## Work order
Set down every entry once more, character for character.

## Dataset entries
○ ○ ○ ○ ○ ○ ○

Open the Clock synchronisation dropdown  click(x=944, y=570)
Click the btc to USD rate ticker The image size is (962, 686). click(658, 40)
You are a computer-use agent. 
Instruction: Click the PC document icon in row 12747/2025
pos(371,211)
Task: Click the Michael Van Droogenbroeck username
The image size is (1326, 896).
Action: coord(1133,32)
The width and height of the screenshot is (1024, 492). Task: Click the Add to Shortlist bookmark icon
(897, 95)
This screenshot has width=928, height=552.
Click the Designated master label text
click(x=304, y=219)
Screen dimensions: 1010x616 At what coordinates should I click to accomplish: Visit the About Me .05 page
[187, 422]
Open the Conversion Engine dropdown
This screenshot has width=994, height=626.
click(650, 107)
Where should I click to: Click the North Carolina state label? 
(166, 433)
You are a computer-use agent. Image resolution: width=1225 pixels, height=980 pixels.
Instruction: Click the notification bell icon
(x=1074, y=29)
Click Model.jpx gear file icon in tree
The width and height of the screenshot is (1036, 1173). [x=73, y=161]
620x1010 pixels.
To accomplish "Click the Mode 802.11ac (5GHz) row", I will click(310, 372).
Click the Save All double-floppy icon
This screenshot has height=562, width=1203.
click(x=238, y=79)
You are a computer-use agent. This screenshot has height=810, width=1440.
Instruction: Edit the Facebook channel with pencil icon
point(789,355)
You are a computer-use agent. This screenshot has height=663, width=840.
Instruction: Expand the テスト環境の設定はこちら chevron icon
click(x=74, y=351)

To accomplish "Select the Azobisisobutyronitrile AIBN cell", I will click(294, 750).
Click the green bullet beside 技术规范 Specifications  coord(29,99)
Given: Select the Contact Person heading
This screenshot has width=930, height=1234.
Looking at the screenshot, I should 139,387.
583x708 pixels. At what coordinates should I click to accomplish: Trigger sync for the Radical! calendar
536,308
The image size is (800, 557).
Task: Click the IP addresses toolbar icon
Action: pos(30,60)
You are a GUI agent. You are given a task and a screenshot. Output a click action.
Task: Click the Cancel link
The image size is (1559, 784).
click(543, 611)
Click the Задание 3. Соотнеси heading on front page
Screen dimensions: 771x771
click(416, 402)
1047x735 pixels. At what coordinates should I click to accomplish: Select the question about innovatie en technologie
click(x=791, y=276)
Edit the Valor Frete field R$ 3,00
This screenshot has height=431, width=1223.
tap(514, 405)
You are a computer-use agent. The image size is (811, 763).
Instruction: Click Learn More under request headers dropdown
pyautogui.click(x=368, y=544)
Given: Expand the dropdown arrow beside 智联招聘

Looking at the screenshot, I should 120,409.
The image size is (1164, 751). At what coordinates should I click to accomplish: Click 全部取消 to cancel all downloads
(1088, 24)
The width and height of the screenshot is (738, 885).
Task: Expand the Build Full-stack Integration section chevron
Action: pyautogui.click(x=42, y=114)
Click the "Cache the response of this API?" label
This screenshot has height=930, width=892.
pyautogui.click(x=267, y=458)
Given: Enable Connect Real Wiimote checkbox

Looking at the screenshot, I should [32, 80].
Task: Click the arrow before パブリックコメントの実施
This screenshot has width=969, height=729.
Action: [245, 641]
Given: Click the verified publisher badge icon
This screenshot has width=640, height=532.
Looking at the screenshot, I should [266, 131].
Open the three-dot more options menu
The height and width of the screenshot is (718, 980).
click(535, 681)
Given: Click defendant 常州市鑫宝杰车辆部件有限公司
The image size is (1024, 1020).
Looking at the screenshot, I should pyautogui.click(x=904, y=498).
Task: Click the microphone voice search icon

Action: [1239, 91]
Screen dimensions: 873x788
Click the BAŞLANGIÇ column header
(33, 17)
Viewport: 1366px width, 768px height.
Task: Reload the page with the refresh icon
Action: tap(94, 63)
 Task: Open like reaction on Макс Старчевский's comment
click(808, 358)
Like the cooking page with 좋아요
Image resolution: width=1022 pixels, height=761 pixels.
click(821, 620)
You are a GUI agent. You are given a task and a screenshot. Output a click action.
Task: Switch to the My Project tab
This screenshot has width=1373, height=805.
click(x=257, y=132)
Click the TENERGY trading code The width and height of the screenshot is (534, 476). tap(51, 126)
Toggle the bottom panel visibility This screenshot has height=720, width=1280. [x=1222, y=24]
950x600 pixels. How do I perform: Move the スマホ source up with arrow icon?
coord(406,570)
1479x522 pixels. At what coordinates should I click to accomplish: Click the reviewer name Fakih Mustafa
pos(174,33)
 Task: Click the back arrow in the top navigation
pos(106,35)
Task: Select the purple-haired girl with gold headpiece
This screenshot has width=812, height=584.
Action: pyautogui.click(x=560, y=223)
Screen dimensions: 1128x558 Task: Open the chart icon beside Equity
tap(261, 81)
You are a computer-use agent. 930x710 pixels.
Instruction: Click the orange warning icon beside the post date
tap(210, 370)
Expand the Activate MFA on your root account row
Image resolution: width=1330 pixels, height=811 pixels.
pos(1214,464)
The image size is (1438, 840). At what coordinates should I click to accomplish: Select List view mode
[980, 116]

○ ○ ○ ○ ○ ○ ○

## Worked solution
Open the Clock synchronisation dropdown  click(x=944, y=570)
Click the btc to USD rate ticker The image size is (962, 686). click(658, 40)
You are a computer-use agent. 
Instruction: Click the PC document icon in row 12747/2025
pos(371,211)
Task: Click the Michael Van Droogenbroeck username
The image size is (1326, 896).
Action: coord(1133,32)
The width and height of the screenshot is (1024, 492). Task: Click the Add to Shortlist bookmark icon
(897, 95)
This screenshot has width=928, height=552.
Click the Designated master label text
click(x=304, y=219)
Screen dimensions: 1010x616 At what coordinates should I click to accomplish: Visit the About Me .05 page
[187, 422]
Open the Conversion Engine dropdown
This screenshot has width=994, height=626.
click(650, 107)
Where should I click to: Click the North Carolina state label? 
(166, 433)
You are a computer-use agent. Image resolution: width=1225 pixels, height=980 pixels.
Instruction: Click the notification bell icon
(x=1074, y=29)
Click Model.jpx gear file icon in tree
The width and height of the screenshot is (1036, 1173). [x=73, y=161]
620x1010 pixels.
To accomplish "Click the Mode 802.11ac (5GHz) row", I will click(310, 372).
Click the Save All double-floppy icon
This screenshot has height=562, width=1203.
click(x=238, y=79)
You are a computer-use agent. This screenshot has height=810, width=1440.
Instruction: Edit the Facebook channel with pencil icon
point(789,355)
You are a computer-use agent. This screenshot has height=663, width=840.
Instruction: Expand the テスト環境の設定はこちら chevron icon
click(x=74, y=351)

To accomplish "Select the Azobisisobutyronitrile AIBN cell", I will click(294, 750).
Click the green bullet beside 技术规范 Specifications  coord(29,99)
Given: Select the Contact Person heading
This screenshot has width=930, height=1234.
Looking at the screenshot, I should 139,387.
583x708 pixels. At what coordinates should I click to accomplish: Trigger sync for the Radical! calendar
536,308
The image size is (800, 557).
Task: Click the IP addresses toolbar icon
Action: pos(30,60)
You are a GUI agent. You are given a task and a screenshot. Output a click action.
Task: Click the Cancel link
The image size is (1559, 784).
click(543, 611)
Click the Задание 3. Соотнеси heading on front page
Screen dimensions: 771x771
click(416, 402)
1047x735 pixels. At what coordinates should I click to accomplish: Select the question about innovatie en technologie
click(x=791, y=276)
Edit the Valor Frete field R$ 3,00
This screenshot has height=431, width=1223.
tap(514, 405)
You are a computer-use agent. The image size is (811, 763).
Instruction: Click Learn More under request headers dropdown
pyautogui.click(x=368, y=544)
Given: Expand the dropdown arrow beside 智联招聘

Looking at the screenshot, I should 120,409.
The image size is (1164, 751). At what coordinates should I click to accomplish: Click 全部取消 to cancel all downloads
(1088, 24)
The width and height of the screenshot is (738, 885).
Task: Expand the Build Full-stack Integration section chevron
Action: pyautogui.click(x=42, y=114)
Click the "Cache the response of this API?" label
This screenshot has height=930, width=892.
pyautogui.click(x=267, y=458)
Given: Enable Connect Real Wiimote checkbox

Looking at the screenshot, I should [32, 80].
Task: Click the arrow before パブリックコメントの実施
This screenshot has width=969, height=729.
Action: [245, 641]
Given: Click the verified publisher badge icon
This screenshot has width=640, height=532.
Looking at the screenshot, I should [266, 131].
Open the three-dot more options menu
The height and width of the screenshot is (718, 980).
click(535, 681)
Given: Click defendant 常州市鑫宝杰车辆部件有限公司
The image size is (1024, 1020).
Looking at the screenshot, I should pyautogui.click(x=904, y=498).
Task: Click the microphone voice search icon

Action: [1239, 91]
Screen dimensions: 873x788
Click the BAŞLANGIÇ column header
(33, 17)
Viewport: 1366px width, 768px height.
Task: Reload the page with the refresh icon
Action: tap(94, 63)
 Task: Open like reaction on Макс Старчевский's comment
click(808, 358)
Like the cooking page with 좋아요
Image resolution: width=1022 pixels, height=761 pixels.
click(821, 620)
You are a GUI agent. You are given a task and a screenshot. Output a click action.
Task: Switch to the My Project tab
This screenshot has width=1373, height=805.
click(x=257, y=132)
Click the TENERGY trading code The width and height of the screenshot is (534, 476). tap(51, 126)
Toggle the bottom panel visibility This screenshot has height=720, width=1280. [x=1222, y=24]
950x600 pixels. How do I perform: Move the スマホ source up with arrow icon?
coord(406,570)
1479x522 pixels. At what coordinates should I click to accomplish: Click the reviewer name Fakih Mustafa
pos(174,33)
 Task: Click the back arrow in the top navigation
pos(106,35)
Task: Select the purple-haired girl with gold headpiece
This screenshot has width=812, height=584.
Action: pyautogui.click(x=560, y=223)
Screen dimensions: 1128x558 Task: Open the chart icon beside Equity
tap(261, 81)
You are a computer-use agent. 930x710 pixels.
Instruction: Click the orange warning icon beside the post date
tap(210, 370)
Expand the Activate MFA on your root account row
Image resolution: width=1330 pixels, height=811 pixels.
pos(1214,464)
The image size is (1438, 840). At what coordinates should I click to accomplish: Select List view mode
[980, 116]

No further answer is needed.